* **DIRECTIONS**: Copy out the listing word for word, from the line with "Tap the compass north arrow control" to the line with "pyautogui.click(x=440, y=244)", including both of those lines.

══ DATA FOR PROCESSING ══

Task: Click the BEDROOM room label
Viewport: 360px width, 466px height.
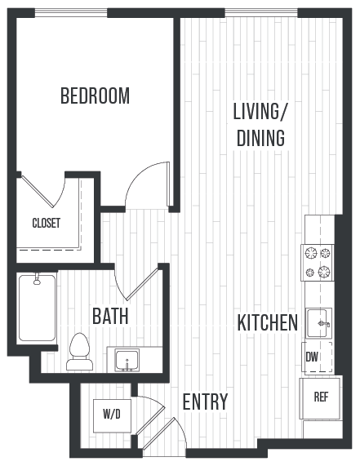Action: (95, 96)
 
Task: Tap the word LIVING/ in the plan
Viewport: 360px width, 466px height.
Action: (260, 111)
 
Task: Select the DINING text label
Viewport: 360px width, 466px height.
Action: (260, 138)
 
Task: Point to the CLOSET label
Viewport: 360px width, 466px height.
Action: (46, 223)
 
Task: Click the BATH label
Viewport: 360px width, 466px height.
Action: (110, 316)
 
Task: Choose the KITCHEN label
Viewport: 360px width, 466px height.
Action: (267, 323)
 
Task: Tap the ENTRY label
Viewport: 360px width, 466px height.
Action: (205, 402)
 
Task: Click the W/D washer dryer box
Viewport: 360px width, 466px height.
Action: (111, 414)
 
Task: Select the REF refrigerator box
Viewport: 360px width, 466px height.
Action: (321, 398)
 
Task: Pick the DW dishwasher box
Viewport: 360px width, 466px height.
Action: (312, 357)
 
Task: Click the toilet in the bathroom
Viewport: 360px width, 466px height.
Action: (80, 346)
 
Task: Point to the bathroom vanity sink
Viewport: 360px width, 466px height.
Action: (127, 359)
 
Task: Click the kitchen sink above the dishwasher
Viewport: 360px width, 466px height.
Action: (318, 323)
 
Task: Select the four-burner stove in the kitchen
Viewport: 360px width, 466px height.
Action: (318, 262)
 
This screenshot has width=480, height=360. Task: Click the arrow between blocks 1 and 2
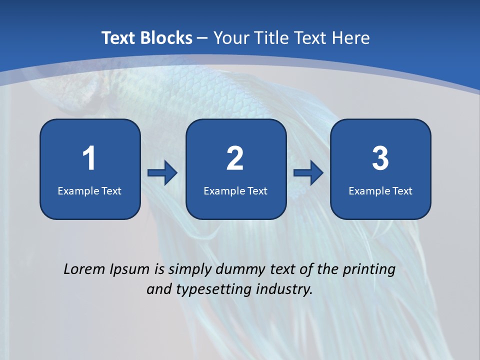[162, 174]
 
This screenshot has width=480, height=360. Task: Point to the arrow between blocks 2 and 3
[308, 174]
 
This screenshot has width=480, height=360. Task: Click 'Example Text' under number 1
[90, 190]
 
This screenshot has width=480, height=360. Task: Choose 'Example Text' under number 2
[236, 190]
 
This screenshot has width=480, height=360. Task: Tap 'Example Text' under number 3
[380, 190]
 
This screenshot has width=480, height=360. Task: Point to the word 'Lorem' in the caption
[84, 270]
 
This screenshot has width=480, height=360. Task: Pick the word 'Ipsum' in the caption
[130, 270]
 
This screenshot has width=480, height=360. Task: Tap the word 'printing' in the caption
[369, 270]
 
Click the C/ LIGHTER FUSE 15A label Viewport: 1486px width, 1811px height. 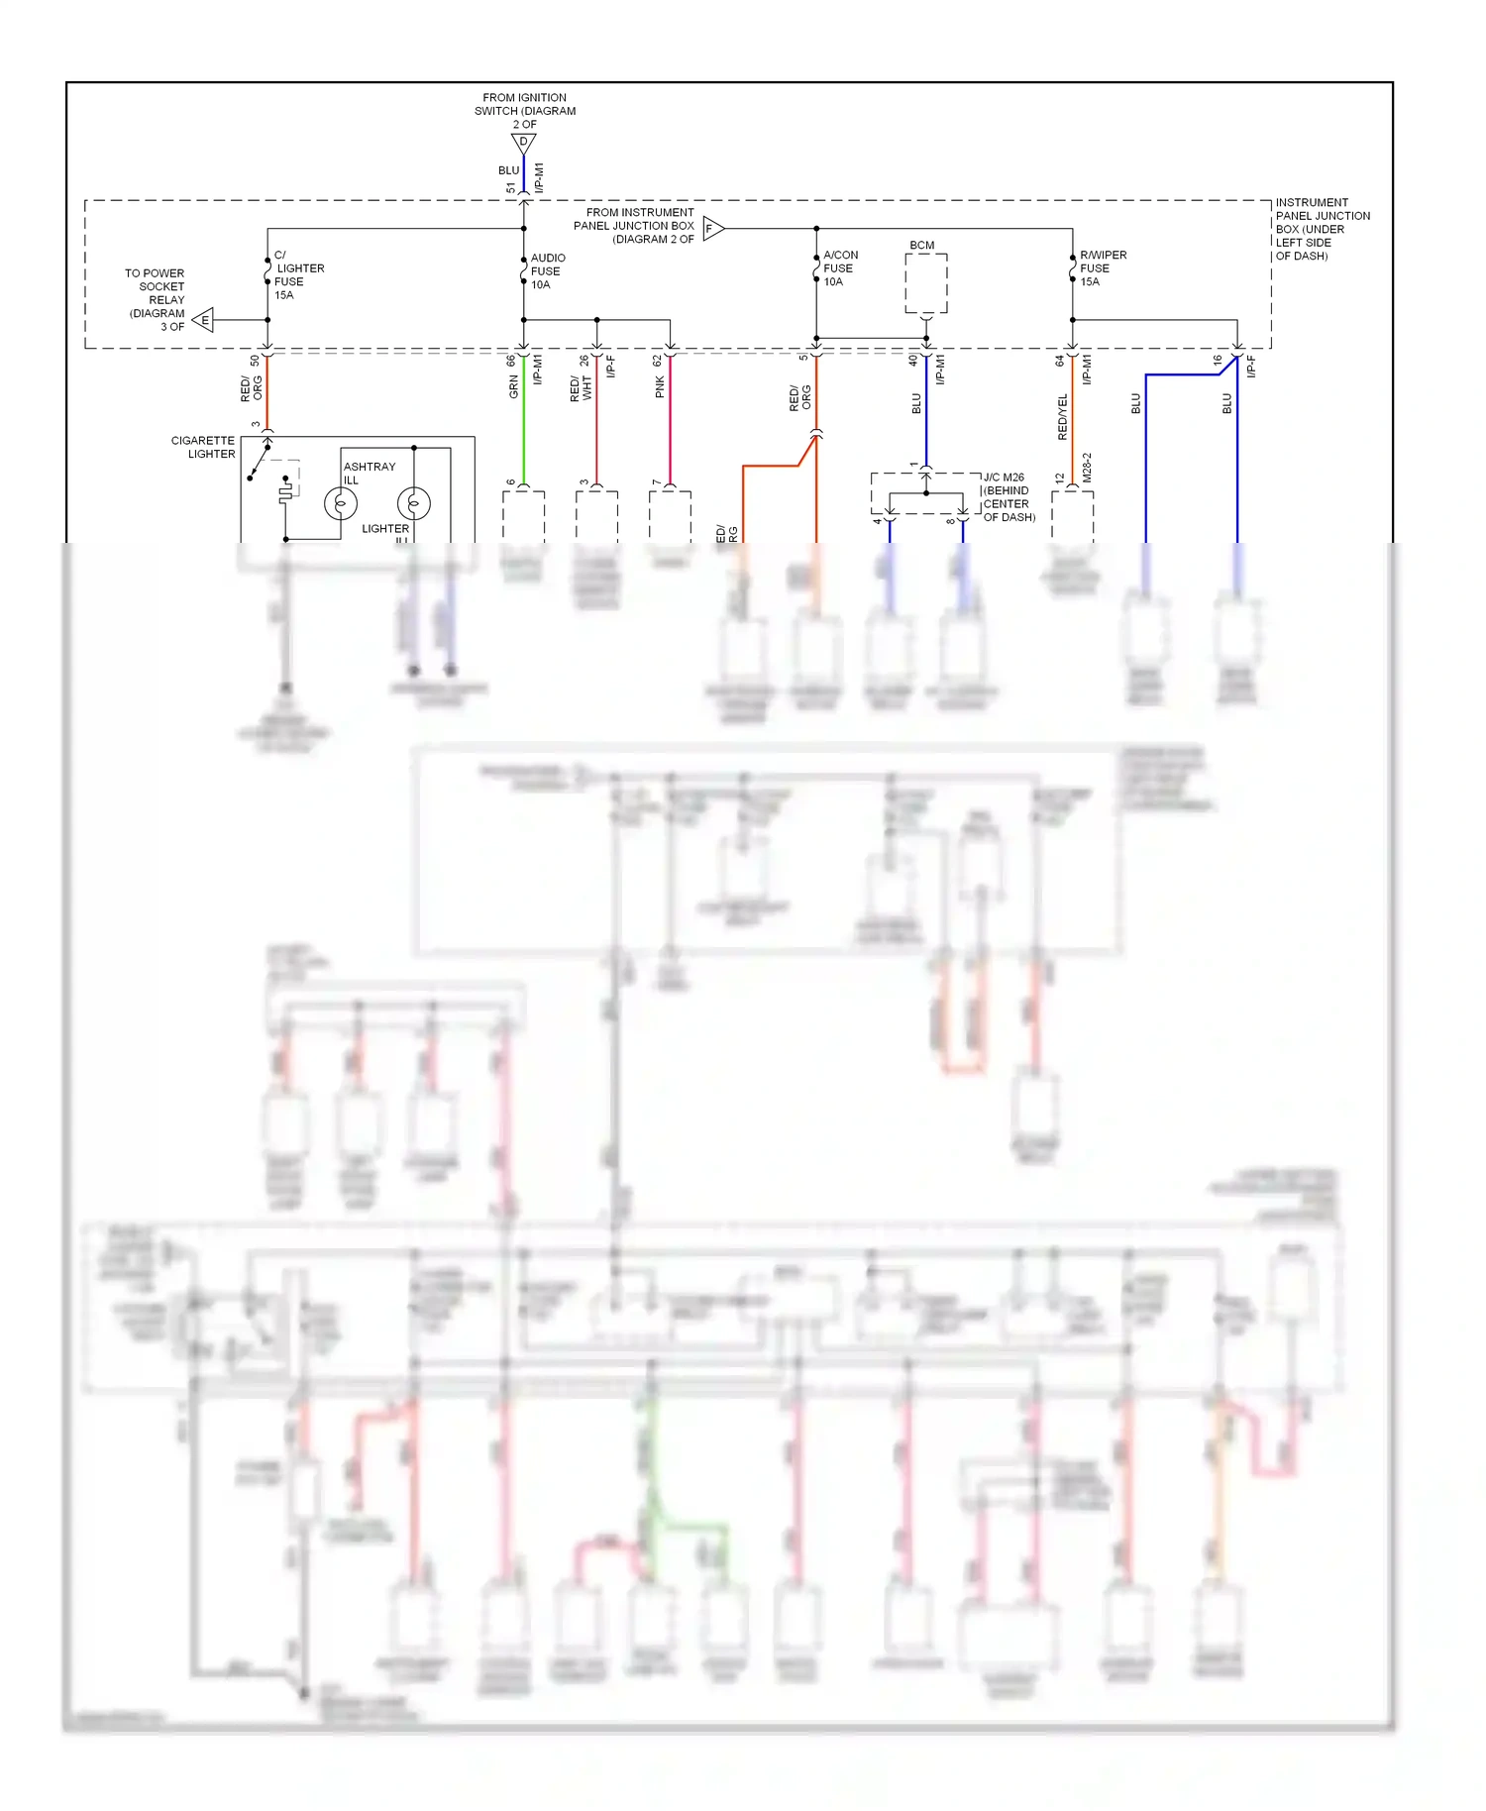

═══
══ DATA FOR PROCESSING ══

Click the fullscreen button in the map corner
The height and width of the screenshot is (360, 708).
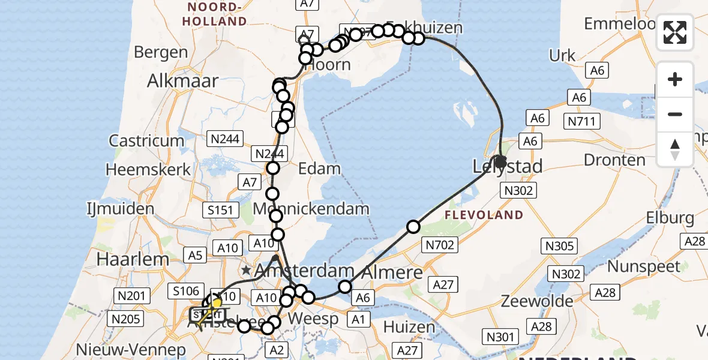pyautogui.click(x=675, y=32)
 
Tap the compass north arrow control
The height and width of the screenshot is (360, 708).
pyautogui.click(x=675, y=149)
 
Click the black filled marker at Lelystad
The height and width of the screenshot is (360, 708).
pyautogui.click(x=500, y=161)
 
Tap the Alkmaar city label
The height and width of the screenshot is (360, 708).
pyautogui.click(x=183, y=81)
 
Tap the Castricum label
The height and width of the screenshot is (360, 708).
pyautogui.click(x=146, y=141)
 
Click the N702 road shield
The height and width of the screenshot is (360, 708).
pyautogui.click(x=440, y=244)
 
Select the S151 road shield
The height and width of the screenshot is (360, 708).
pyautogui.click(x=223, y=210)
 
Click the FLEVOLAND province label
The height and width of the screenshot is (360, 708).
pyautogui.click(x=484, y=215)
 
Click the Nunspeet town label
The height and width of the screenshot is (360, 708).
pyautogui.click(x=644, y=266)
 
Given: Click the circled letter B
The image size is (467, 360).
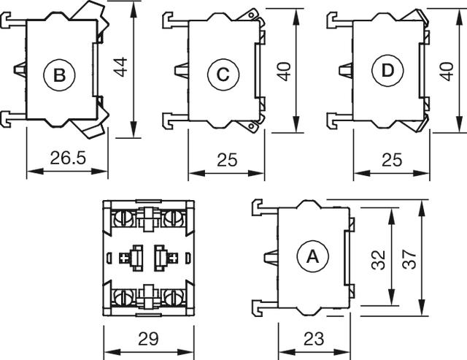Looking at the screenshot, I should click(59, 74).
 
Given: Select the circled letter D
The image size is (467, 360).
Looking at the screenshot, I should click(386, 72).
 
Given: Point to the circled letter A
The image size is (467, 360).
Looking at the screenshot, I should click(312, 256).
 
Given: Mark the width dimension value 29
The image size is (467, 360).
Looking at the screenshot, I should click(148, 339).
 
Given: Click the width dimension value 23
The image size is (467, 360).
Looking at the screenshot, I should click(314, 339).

═══
══ DATA FOR PROCESSING ══

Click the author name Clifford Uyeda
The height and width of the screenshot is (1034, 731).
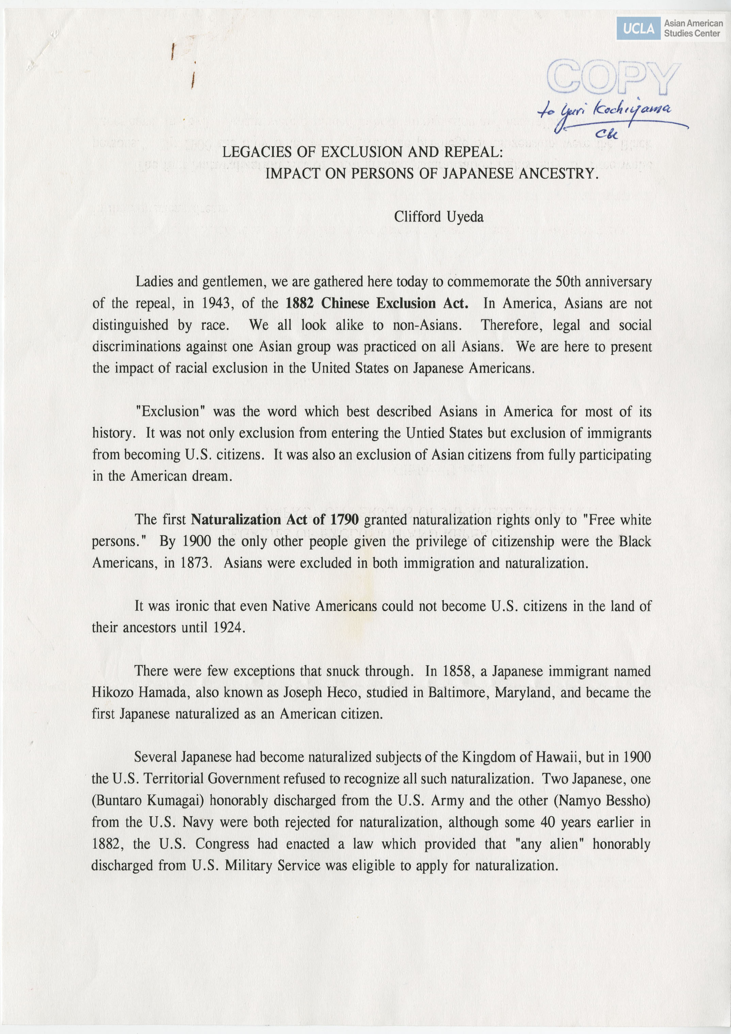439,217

═══

* **EXERCISE ANSWER**:
Tap the compass north arrow control
The height and width of the screenshot is (360, 708).
pyautogui.click(x=675, y=149)
 
Click the black filled marker at Lelystad
The height and width of the screenshot is (360, 708).
pyautogui.click(x=500, y=161)
 
Tap the Alkmaar city label
The height and width of the screenshot is (360, 708).
pyautogui.click(x=183, y=81)
 
Tap the Castricum label
The height and width of the screenshot is (360, 708).
pyautogui.click(x=146, y=141)
 
Click the N702 road shield
The height and width of the screenshot is (360, 708).
pyautogui.click(x=440, y=244)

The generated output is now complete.